(MoneyWatch) COMMENTARY The resume is a funny little document. The goal is to get you a job interview, but can a one-page statement of work history really convey much about a person? No wonder most people get their jobs through networking. A resume is kind of a cold introduction.
That said, it's still the introduction many people rely on. So I asked Will Russell, cofounder with Jon Arkin of ReadyRez, a free resume building site, for what he's learned from studying the resume business.
It turns out there are two philosophical mistakes people make. First, people "get very hung up on trying to get the resume formatted the right way," says Russell, and in doing so, "lose sight of the information that needs to be there." You spend more time thinking about the font, and whether there should be a line under your name than what the words say.

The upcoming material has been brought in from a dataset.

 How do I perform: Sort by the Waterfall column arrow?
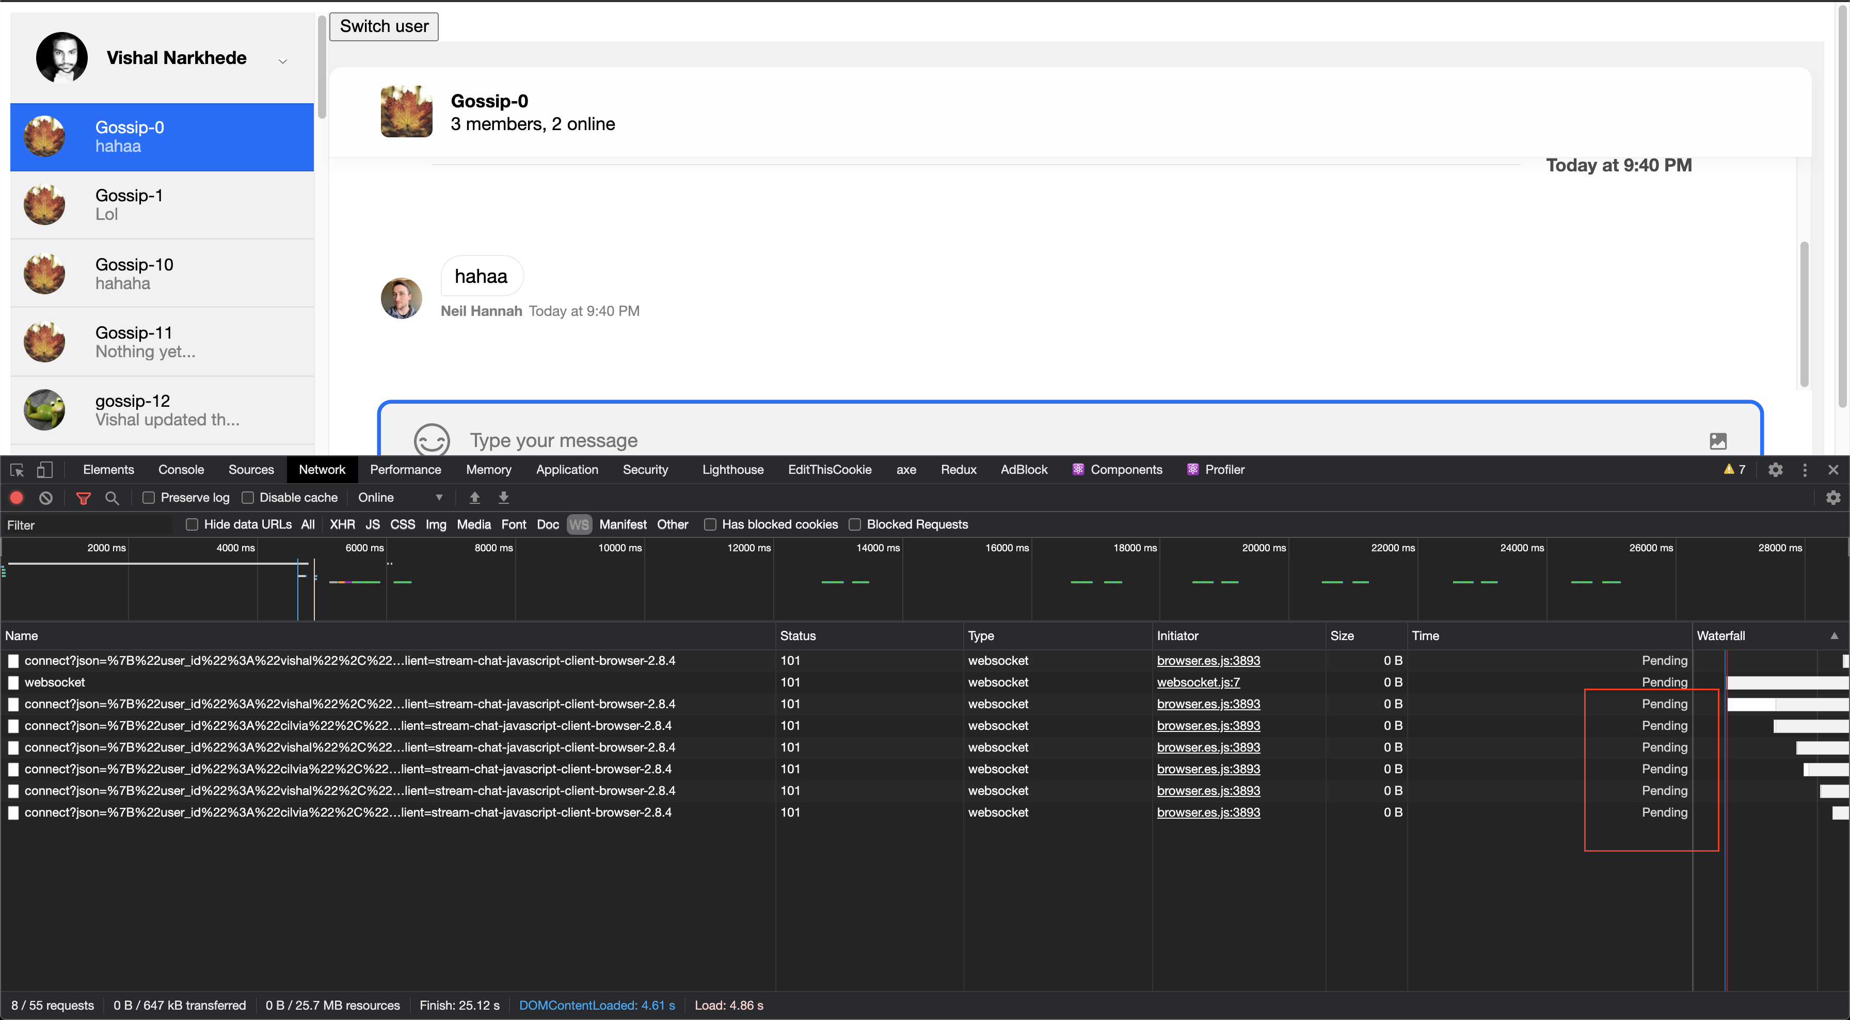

Let's face it: most of us aren't applying for graphic design jobs, so we're out of our element (one reason Russell's software formats everything for you).
The second mistake is that once people get a job, they hope never to need to think about their resumes again. But this is silly; the average job tenure is down to about four years. Chances are you will need that resume again -- just as soon as you've stopped thinking about what might go on it.
The solution? "Every few months, take a step back, and do a quarterly review for yourself," says Russell. "Who can remember stuff from a year and a half ago? But if you wrote it down that quarter, you're good." You'll know exactly what accomplishments you can list on your resume. Even better? A quarterly review will encourage you to think ahead and figure out what you'd like to write down when you check in three months later. And that will give you a lot more victories to put on the resume.
When did you last update your resume?